====== Input data ======

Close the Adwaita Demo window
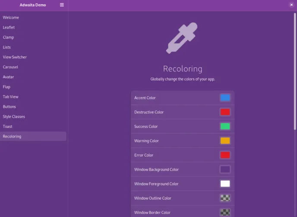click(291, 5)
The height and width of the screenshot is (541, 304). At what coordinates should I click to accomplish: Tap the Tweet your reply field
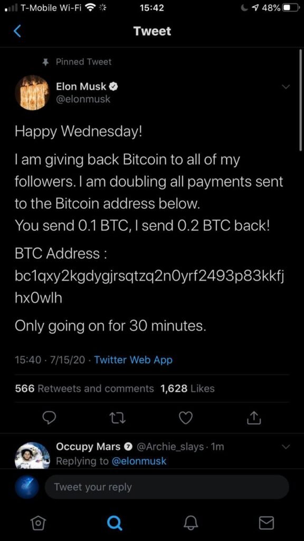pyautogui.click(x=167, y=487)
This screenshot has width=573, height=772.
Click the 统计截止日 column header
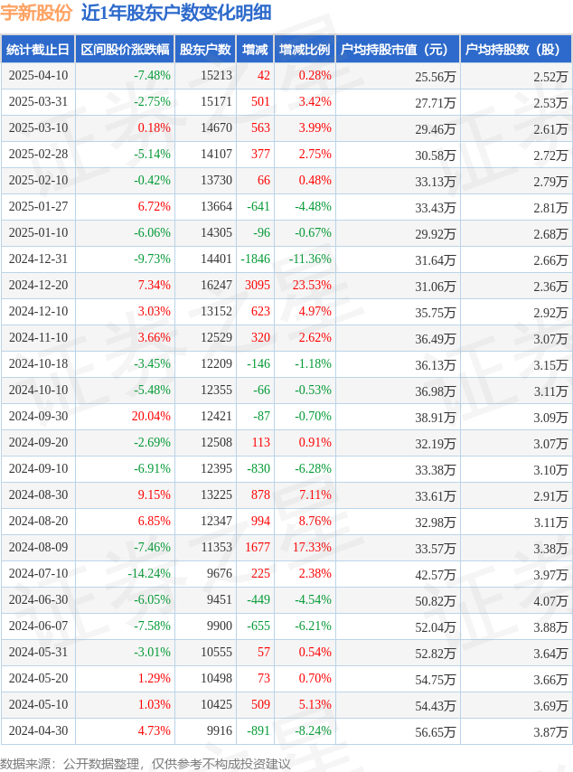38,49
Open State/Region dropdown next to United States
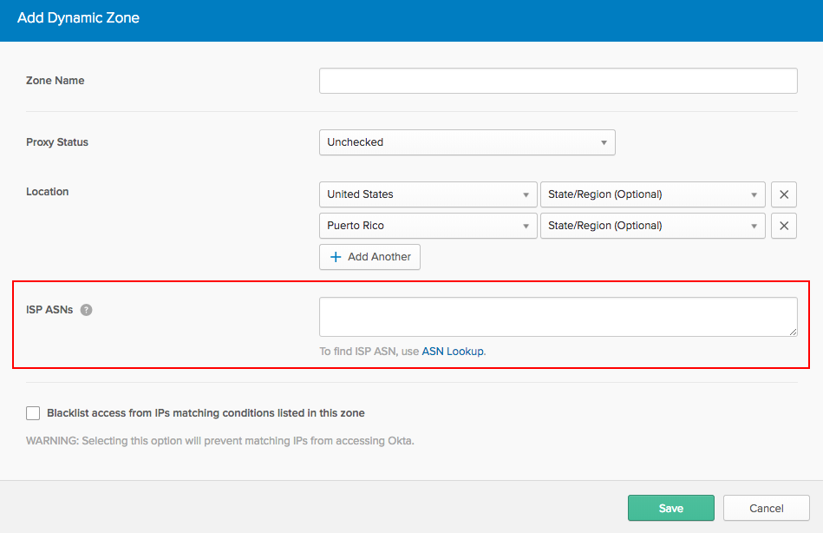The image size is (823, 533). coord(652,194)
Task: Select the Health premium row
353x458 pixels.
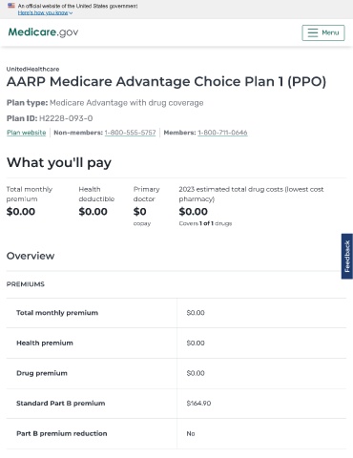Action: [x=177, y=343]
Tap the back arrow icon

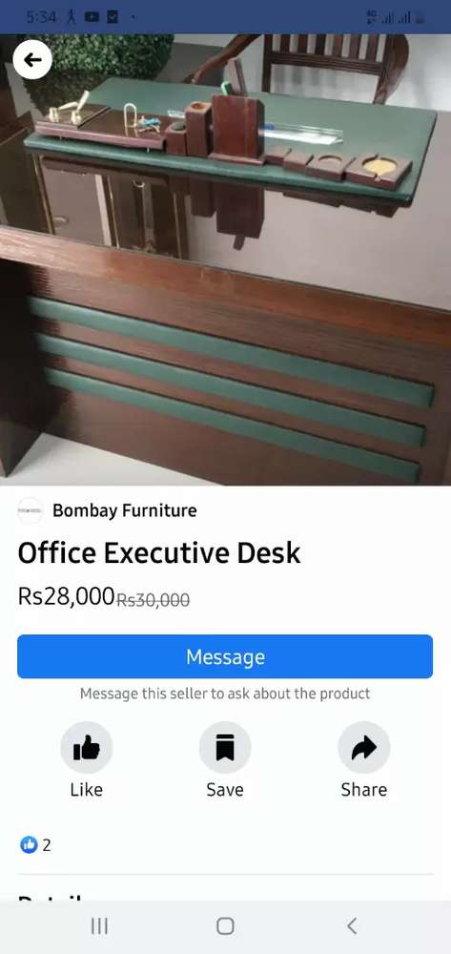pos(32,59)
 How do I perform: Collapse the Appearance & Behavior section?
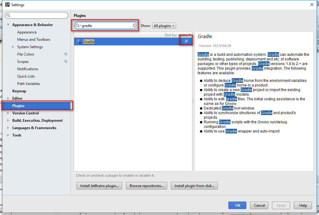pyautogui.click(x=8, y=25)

======
====== Input data ======

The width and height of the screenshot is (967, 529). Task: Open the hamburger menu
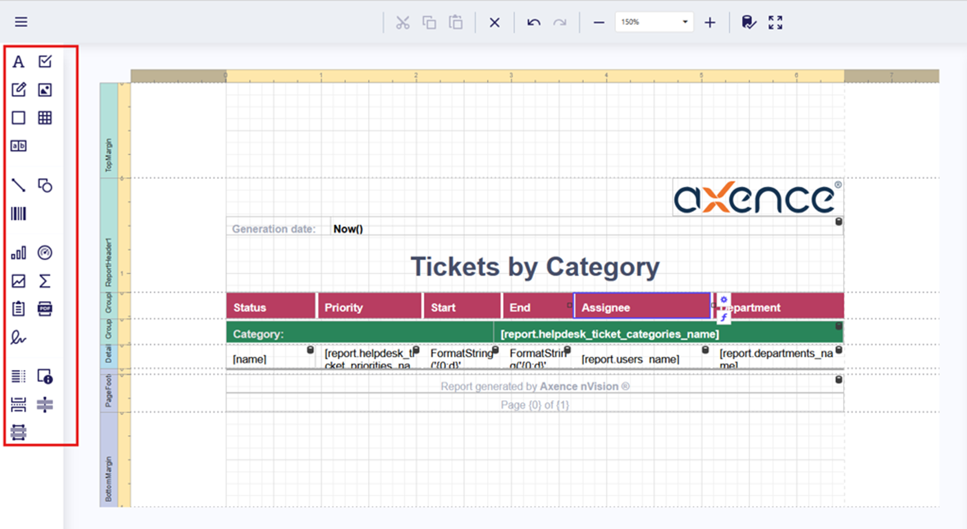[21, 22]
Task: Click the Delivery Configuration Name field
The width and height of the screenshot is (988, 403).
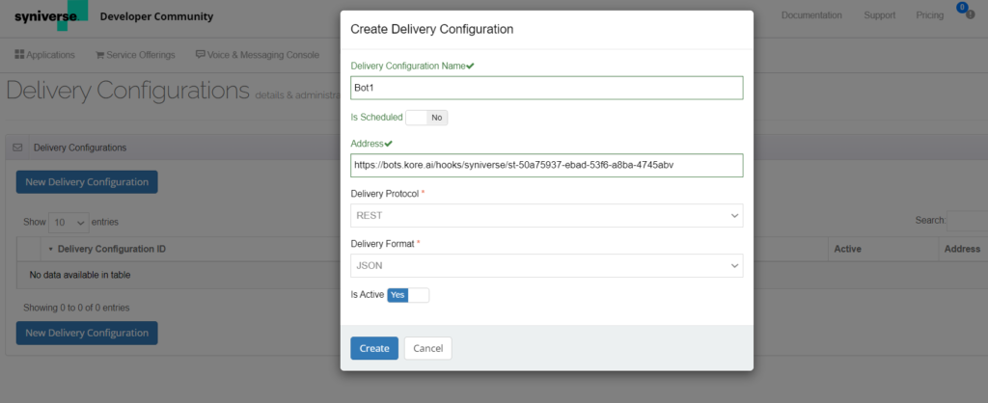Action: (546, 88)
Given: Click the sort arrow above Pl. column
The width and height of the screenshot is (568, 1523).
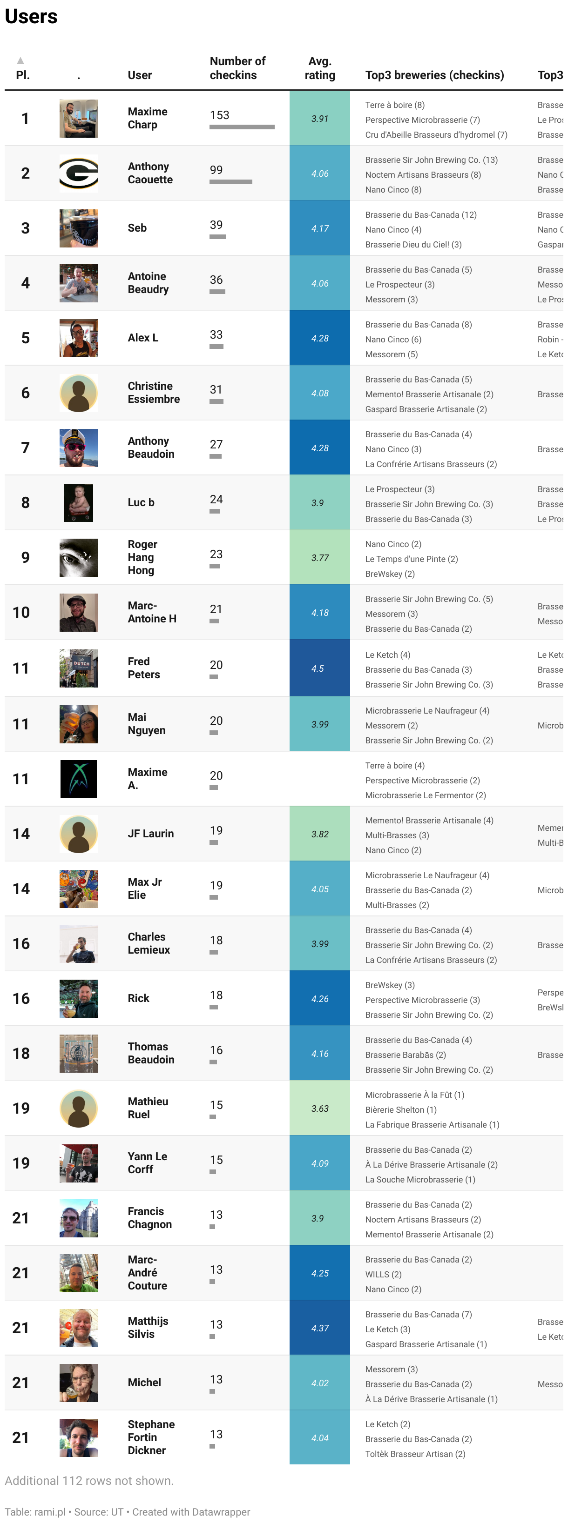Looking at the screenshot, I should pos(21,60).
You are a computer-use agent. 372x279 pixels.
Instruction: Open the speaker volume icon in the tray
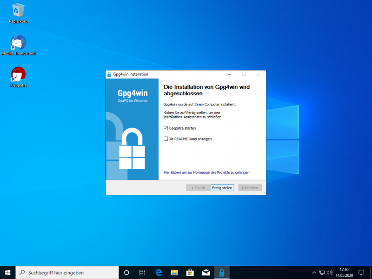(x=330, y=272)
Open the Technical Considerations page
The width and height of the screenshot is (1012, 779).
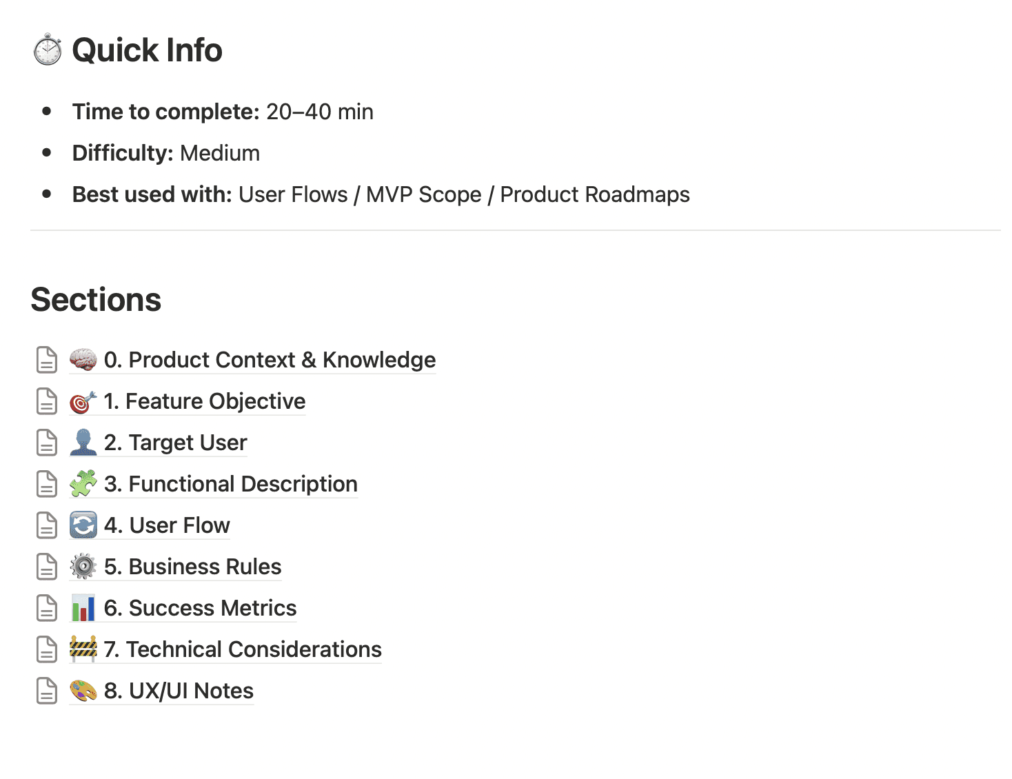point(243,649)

======
====== Input data ======

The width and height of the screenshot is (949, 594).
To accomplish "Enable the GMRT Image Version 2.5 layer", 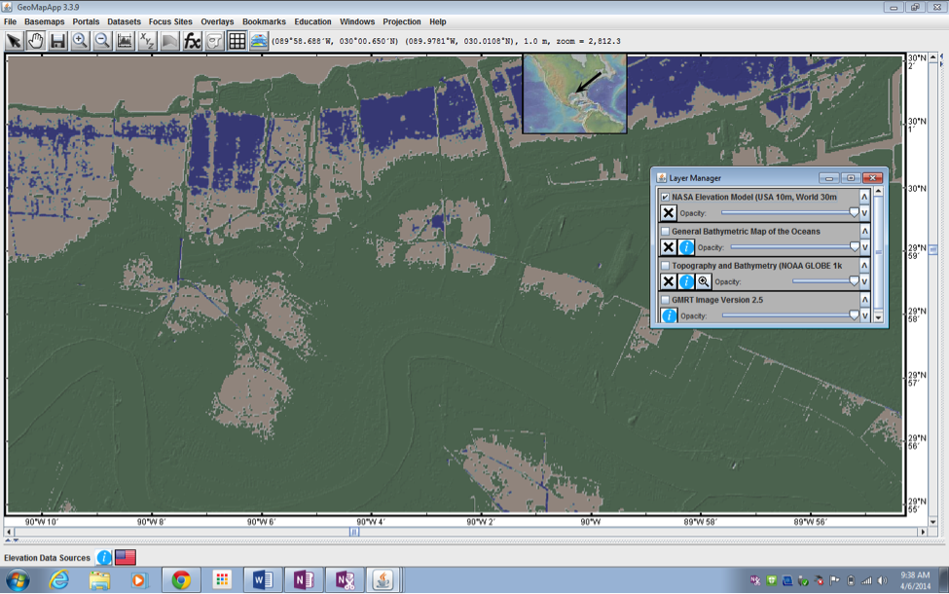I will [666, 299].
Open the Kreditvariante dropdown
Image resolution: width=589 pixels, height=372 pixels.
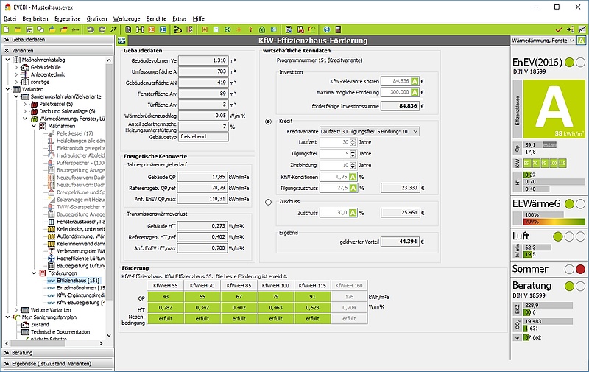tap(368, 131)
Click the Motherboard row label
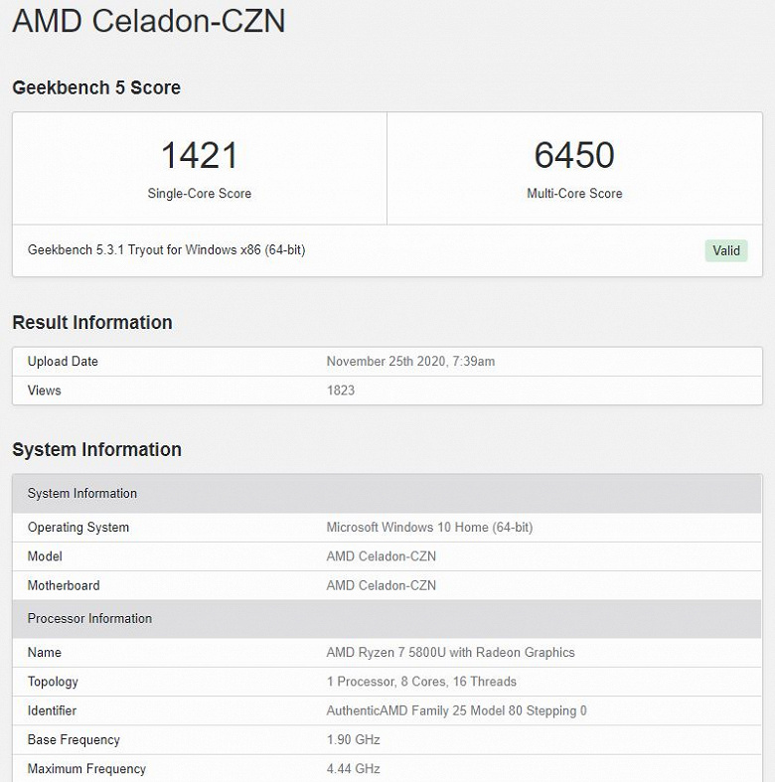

======

◆ **Activity**
To complete this exercise, transcribe exactly the lines above from the one that holds "The width and height of the screenshot is (988, 403)." through the one that holds "You are a computer-use agent. 372x279 pixels.". Pictures stay out.

◆ **Response**
The width and height of the screenshot is (988, 403).
Action: (546, 88)
Given: Click the sort arrow above Pl. column
The width and height of the screenshot is (568, 1523).
Looking at the screenshot, I should pos(21,60).
You are a computer-use agent. 372x279 pixels.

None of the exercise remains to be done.